[Pointing records for text and elements]
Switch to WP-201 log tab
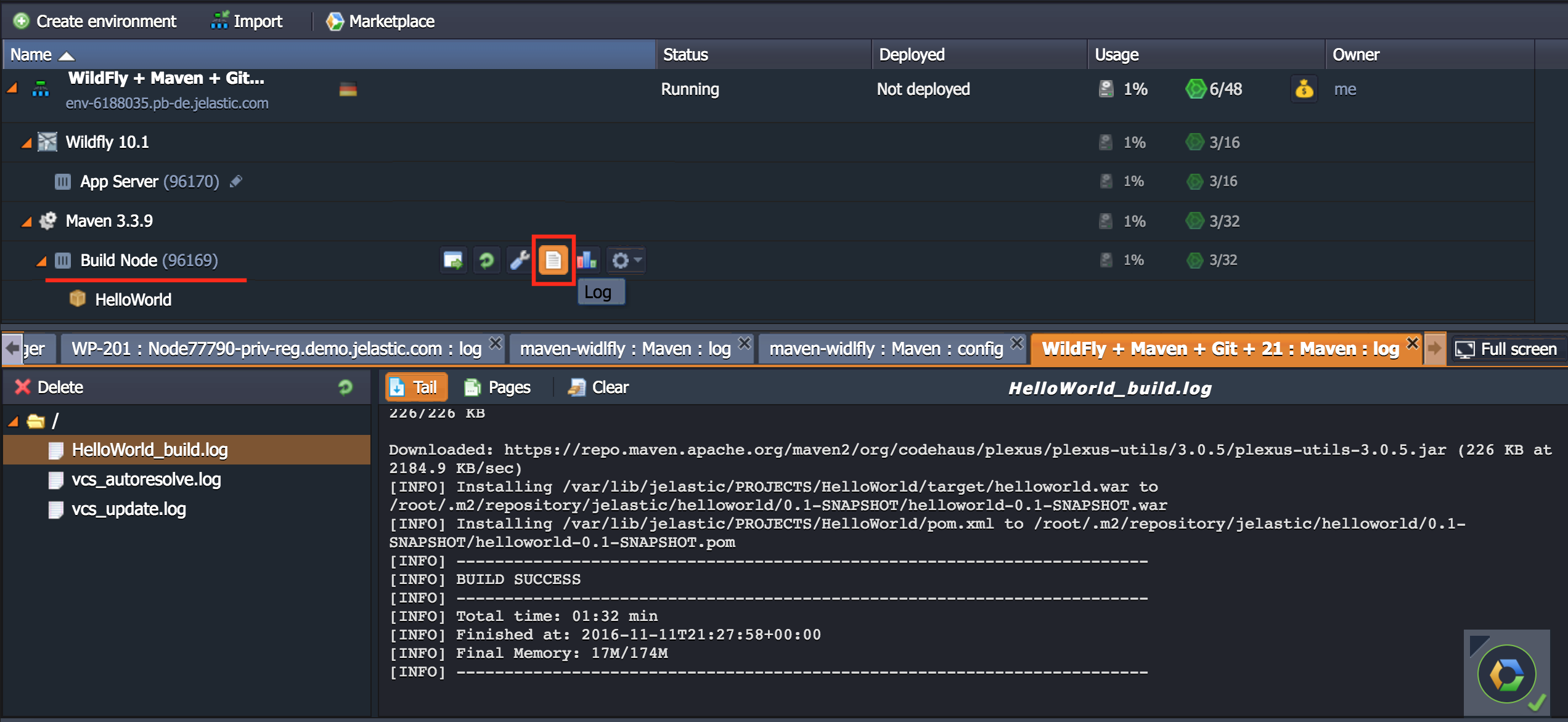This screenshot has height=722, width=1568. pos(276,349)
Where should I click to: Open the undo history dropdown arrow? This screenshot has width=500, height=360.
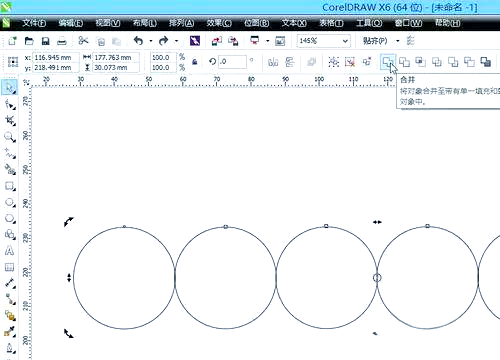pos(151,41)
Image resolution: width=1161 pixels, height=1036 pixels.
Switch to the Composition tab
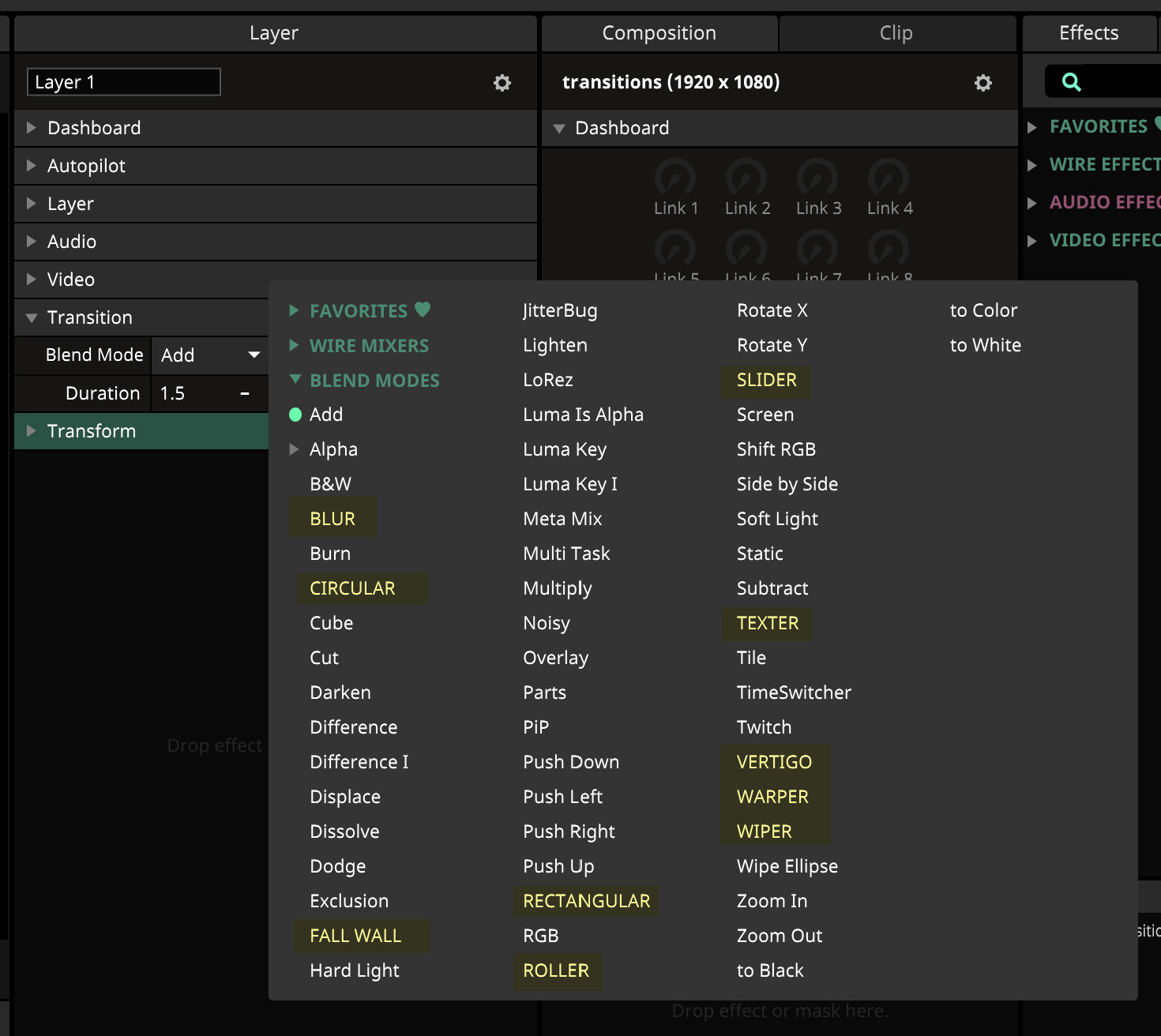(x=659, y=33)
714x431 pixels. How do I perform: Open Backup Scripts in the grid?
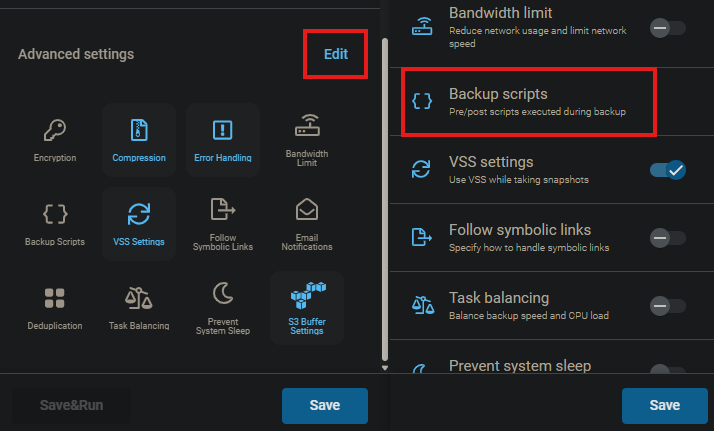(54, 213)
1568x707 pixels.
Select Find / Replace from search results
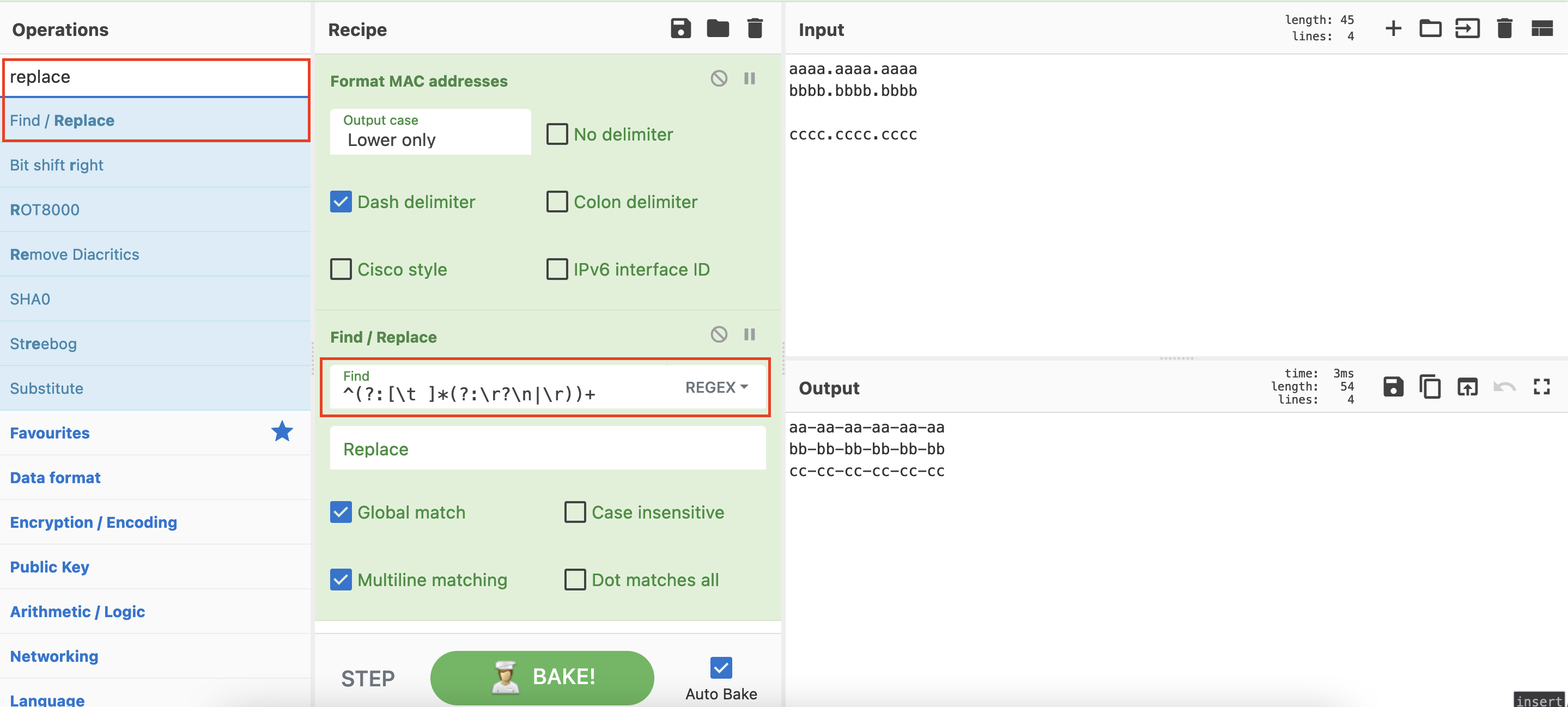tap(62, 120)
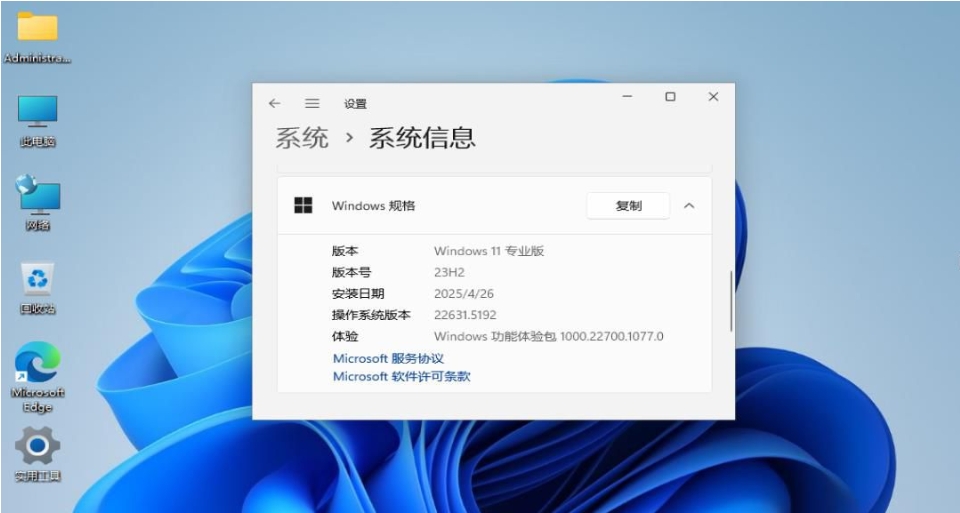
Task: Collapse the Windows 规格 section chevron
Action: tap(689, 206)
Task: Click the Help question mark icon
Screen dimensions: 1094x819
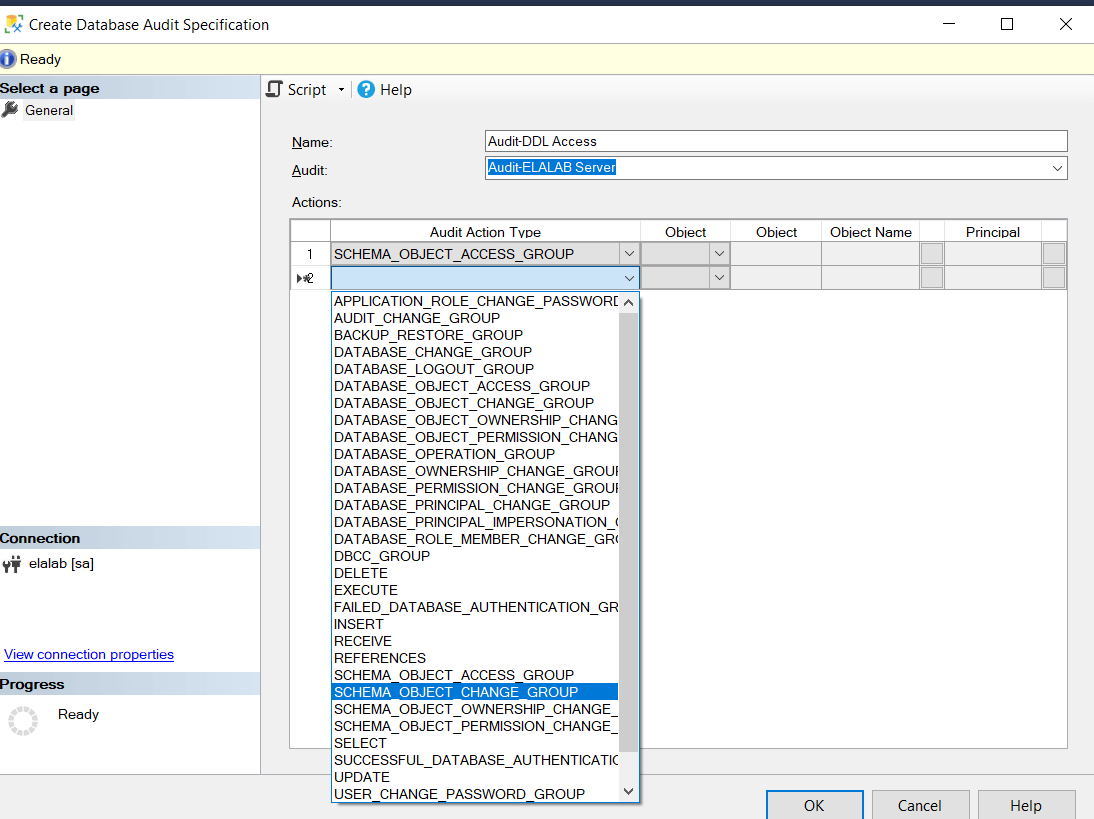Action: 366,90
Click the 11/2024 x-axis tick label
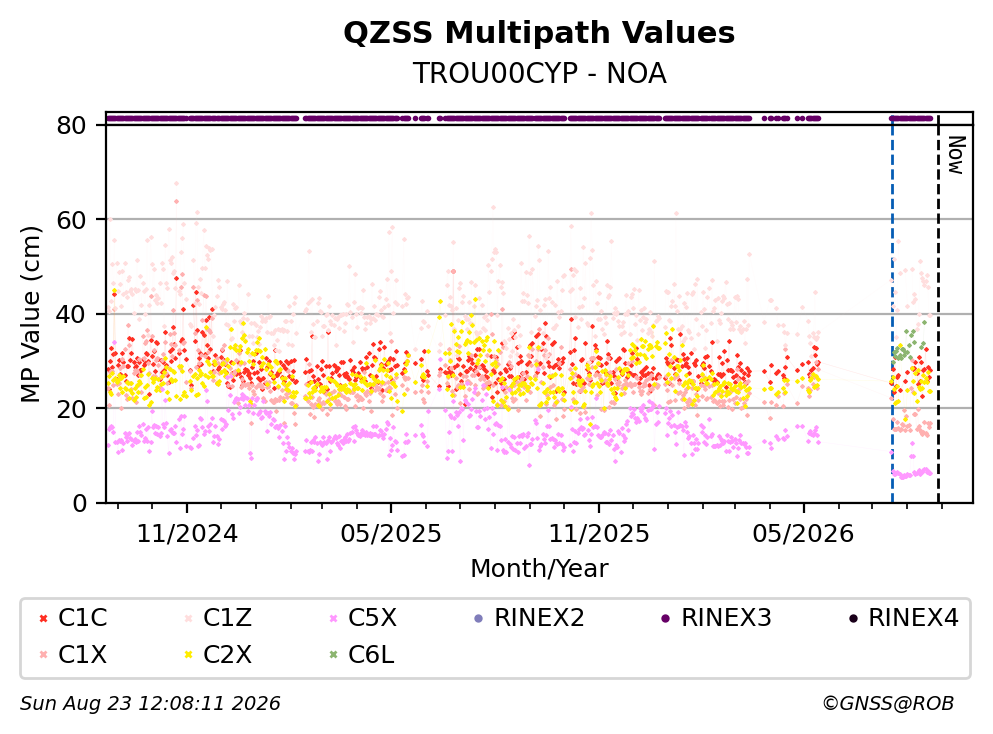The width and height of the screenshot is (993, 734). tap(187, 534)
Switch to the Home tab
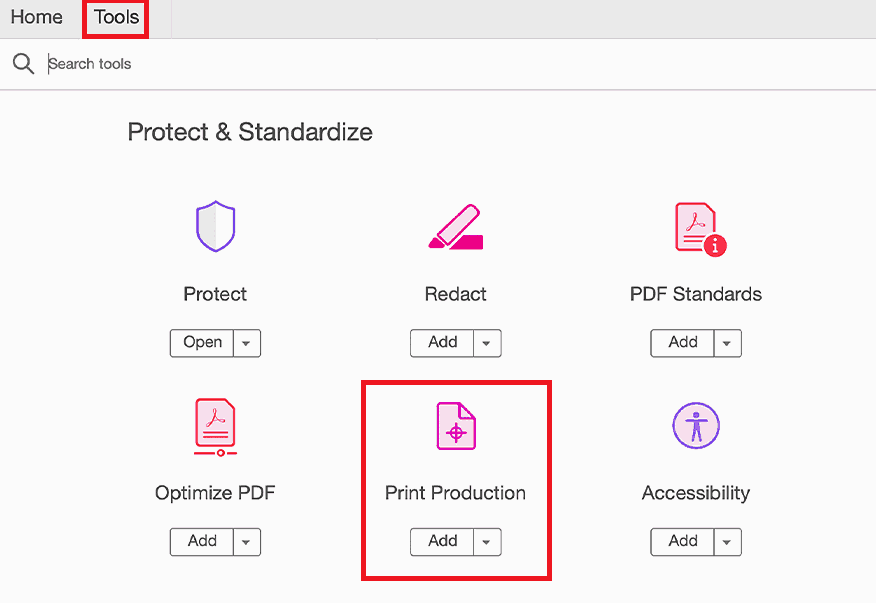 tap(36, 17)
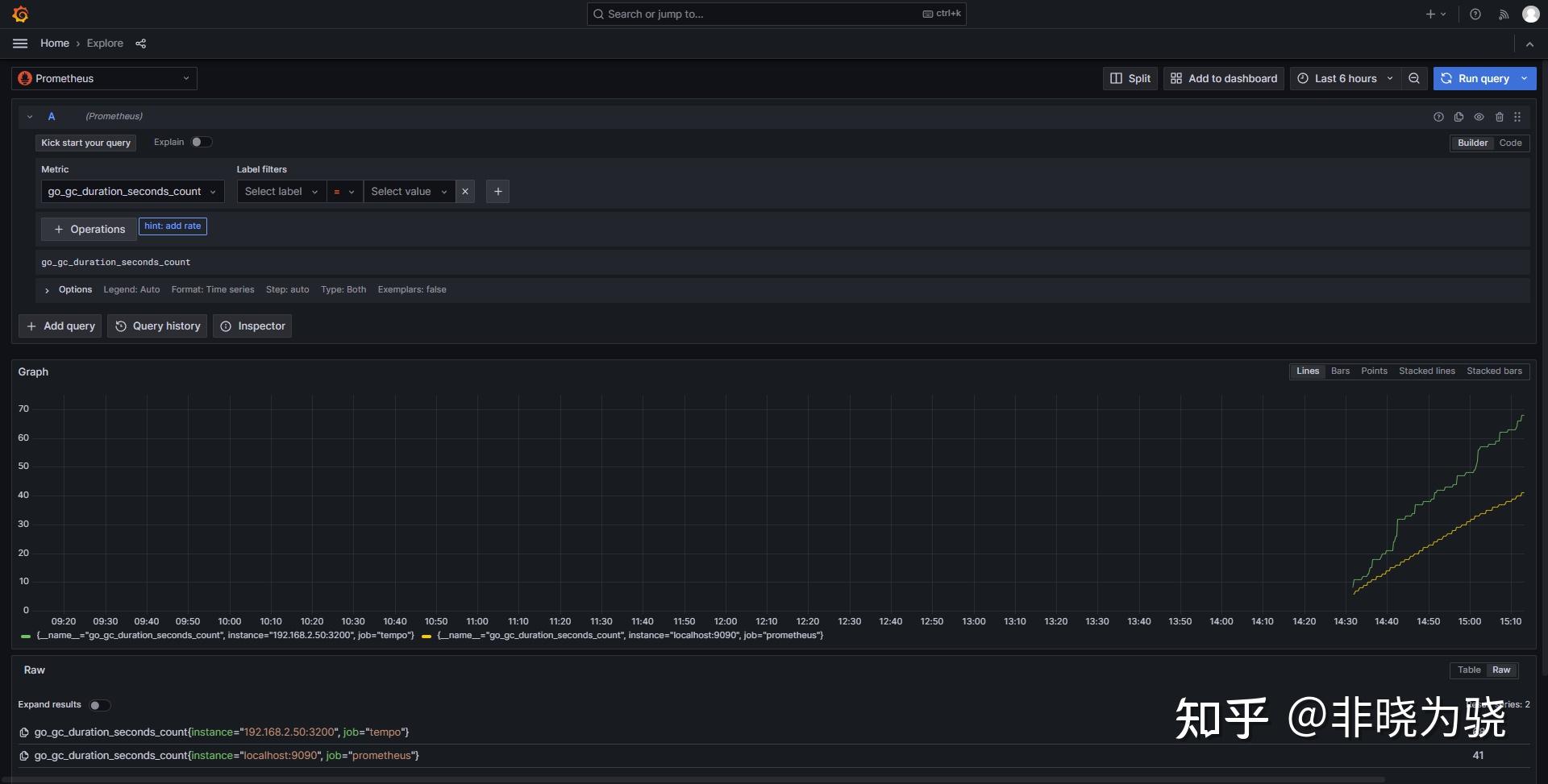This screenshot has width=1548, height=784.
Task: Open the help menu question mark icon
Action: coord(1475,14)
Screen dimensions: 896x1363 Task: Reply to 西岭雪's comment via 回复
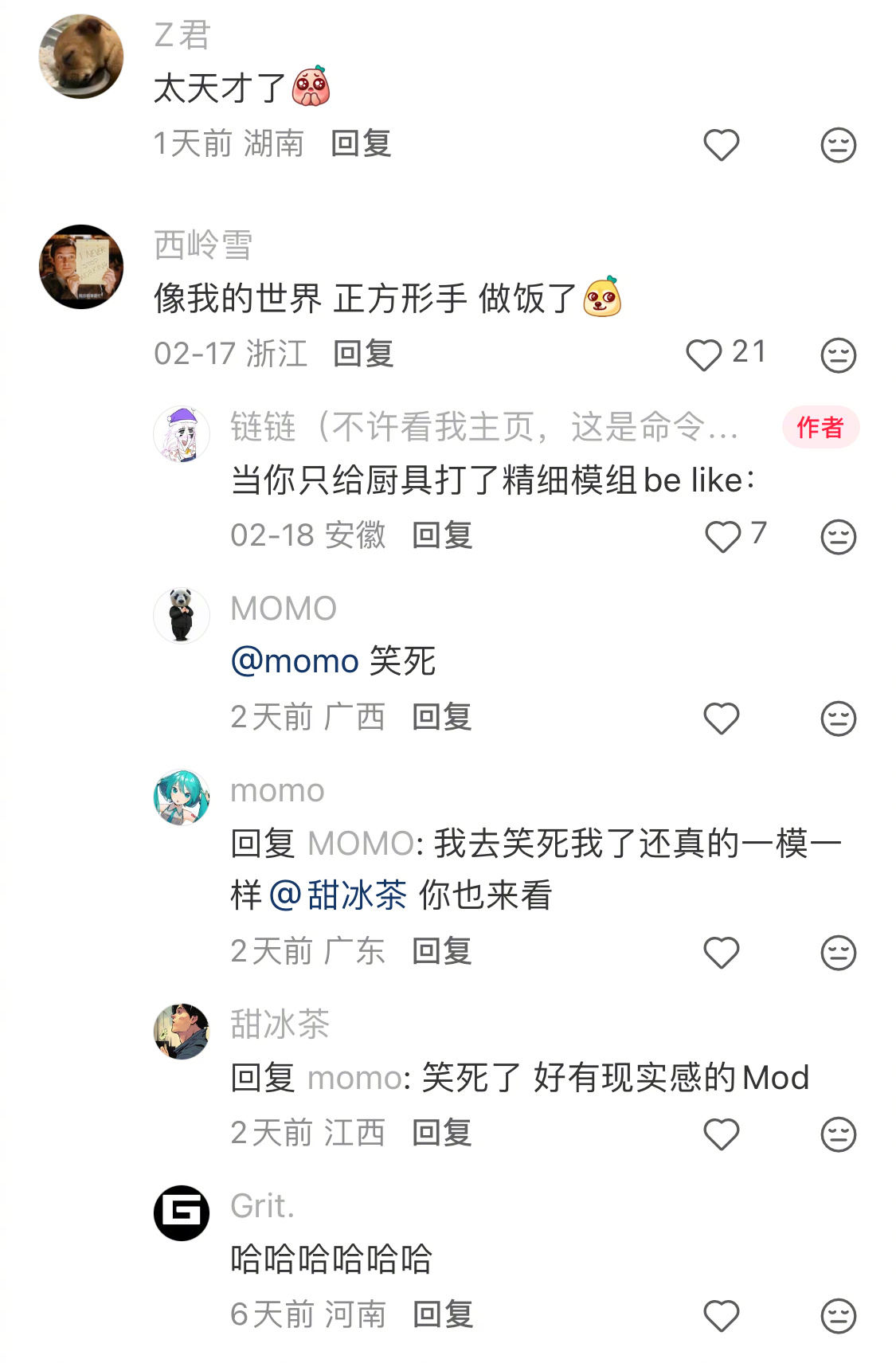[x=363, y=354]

Exercise task: Copy every line of the data above word for word, omitting the pictures.

Solution below:
Switch to WP-201 log tab
This screenshot has height=722, width=1568. pos(276,349)
Where should I click to: Open the undo history dropdown arrow? This screenshot has width=500, height=360.
pos(151,41)
Image resolution: width=1161 pixels, height=1036 pixels.
Switch to the Composition tab
(x=659, y=33)
714x431 pixels. How do I perform: Open Backup Scripts in the grid?
(54, 213)
1568x707 pixels.
Select Find / Replace from search results
tap(62, 120)
Task: Collapse the Windows 规格 section chevron
Action: tap(689, 206)
Task: Click the Help question mark icon
Screen dimensions: 1094x819
Action: 366,90
Click the 11/2024 x-axis tick label
The width and height of the screenshot is (993, 734). tap(187, 534)
Switch to the Home tab
 tap(36, 17)
This screenshot has width=1548, height=784.
Task: Open the help menu question mark icon
Action: coord(1475,14)
Screen dimensions: 896x1363 Task: Reply to 西岭雪's comment via 回复
[x=363, y=354]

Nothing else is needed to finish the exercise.